(Collected data)
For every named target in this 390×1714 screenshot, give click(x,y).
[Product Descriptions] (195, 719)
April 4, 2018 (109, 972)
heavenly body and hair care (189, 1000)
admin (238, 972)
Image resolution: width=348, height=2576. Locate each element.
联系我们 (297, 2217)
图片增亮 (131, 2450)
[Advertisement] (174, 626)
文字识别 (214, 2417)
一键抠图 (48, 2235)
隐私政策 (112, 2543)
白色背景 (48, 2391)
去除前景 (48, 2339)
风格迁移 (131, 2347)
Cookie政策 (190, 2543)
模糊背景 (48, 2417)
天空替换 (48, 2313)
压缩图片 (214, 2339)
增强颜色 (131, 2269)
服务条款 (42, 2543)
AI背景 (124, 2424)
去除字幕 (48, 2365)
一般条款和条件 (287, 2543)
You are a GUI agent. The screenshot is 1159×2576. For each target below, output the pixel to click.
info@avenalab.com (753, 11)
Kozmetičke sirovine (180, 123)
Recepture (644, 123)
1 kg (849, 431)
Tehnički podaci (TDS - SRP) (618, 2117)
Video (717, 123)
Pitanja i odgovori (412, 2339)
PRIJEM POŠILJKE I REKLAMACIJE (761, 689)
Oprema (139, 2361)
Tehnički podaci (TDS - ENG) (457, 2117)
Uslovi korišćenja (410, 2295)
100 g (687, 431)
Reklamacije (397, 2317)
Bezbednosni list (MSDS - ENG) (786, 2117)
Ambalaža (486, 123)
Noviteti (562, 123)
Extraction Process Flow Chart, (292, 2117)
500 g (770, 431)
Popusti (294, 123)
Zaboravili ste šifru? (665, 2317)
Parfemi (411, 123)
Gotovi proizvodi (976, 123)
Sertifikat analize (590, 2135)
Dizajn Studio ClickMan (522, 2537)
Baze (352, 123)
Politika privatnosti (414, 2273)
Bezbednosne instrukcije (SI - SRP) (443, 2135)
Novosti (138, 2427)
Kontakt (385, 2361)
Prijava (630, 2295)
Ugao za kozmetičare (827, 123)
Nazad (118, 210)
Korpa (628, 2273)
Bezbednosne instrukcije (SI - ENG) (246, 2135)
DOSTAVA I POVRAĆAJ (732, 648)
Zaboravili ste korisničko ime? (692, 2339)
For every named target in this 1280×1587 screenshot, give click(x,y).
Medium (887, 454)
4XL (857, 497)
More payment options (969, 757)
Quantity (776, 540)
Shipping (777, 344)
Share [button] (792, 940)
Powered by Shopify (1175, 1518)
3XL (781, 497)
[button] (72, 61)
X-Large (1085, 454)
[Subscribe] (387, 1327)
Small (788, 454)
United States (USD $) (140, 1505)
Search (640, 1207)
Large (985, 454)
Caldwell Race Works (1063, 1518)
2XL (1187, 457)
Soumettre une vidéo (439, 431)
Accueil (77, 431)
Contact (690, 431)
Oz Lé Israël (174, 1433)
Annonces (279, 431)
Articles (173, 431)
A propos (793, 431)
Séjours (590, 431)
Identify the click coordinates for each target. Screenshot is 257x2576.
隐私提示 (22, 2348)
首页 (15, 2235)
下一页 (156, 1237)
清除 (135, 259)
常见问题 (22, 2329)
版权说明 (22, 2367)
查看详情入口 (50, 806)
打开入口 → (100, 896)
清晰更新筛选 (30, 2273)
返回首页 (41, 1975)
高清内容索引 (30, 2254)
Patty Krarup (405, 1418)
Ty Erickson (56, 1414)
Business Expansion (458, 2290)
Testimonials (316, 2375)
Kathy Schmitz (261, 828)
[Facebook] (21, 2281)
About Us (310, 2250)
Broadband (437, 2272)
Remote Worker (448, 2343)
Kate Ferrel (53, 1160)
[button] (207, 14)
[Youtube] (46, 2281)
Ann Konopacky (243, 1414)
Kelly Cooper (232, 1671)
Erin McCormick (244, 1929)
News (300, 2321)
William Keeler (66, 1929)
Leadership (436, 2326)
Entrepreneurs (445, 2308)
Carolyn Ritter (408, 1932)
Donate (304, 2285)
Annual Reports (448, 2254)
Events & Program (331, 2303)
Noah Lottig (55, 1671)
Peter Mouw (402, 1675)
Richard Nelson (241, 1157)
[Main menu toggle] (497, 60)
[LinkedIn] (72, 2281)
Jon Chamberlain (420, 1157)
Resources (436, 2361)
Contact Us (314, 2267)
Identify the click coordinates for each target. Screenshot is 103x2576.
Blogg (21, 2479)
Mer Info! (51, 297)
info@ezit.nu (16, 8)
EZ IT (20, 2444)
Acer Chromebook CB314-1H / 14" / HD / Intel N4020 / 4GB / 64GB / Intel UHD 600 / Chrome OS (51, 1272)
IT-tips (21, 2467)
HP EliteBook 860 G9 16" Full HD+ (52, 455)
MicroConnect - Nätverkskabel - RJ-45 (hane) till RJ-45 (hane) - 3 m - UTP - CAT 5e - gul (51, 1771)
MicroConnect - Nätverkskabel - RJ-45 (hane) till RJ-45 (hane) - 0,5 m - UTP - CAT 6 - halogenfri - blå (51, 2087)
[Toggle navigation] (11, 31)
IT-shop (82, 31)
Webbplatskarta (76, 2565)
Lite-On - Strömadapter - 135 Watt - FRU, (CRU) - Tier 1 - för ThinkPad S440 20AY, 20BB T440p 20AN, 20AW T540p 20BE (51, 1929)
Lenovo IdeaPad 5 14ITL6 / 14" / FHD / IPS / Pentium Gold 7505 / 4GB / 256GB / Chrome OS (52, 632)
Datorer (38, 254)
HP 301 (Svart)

▶ What you are asked to do
Please filter the data down to the lines containing the word "give".

▶ Task output
For every named target in this 390×1714 screenshot, give click(x,y).
For every named target in this 1280×1587 screenshot, give click(x,y).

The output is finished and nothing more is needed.